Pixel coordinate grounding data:
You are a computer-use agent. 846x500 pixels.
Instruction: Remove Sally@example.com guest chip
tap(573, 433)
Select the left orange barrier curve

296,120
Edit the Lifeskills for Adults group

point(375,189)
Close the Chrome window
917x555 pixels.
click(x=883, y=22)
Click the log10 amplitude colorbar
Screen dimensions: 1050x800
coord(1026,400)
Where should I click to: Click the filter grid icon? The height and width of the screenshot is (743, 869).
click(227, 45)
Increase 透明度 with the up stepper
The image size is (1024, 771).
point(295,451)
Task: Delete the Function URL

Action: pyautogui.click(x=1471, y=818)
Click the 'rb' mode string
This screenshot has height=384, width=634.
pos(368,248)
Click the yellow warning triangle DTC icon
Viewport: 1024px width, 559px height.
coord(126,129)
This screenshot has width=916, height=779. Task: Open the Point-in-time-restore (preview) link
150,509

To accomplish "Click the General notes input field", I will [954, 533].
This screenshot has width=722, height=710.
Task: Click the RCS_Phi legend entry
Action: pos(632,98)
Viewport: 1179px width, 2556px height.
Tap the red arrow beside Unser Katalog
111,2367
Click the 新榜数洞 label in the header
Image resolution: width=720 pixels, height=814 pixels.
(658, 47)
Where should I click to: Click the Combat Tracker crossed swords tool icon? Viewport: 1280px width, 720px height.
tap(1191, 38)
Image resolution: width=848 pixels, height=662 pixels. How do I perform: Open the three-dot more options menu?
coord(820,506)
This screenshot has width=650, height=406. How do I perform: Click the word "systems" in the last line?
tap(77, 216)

◆ **What the task asks**:
Repeat only the lines from the one holding "Tap the red arrow beside Unser Katalog" through the last line of the data.

◆ **Answer section**:
Tap the red arrow beside Unser Katalog
111,2367
Click the 新榜数洞 label in the header
Image resolution: width=720 pixels, height=814 pixels.
(658, 47)
Where should I click to: Click the Combat Tracker crossed swords tool icon? Viewport: 1280px width, 720px height.
tap(1191, 38)
Image resolution: width=848 pixels, height=662 pixels. How do I perform: Open the three-dot more options menu?
coord(820,506)
This screenshot has width=650, height=406. How do I perform: Click the word "systems" in the last line?
tap(77, 216)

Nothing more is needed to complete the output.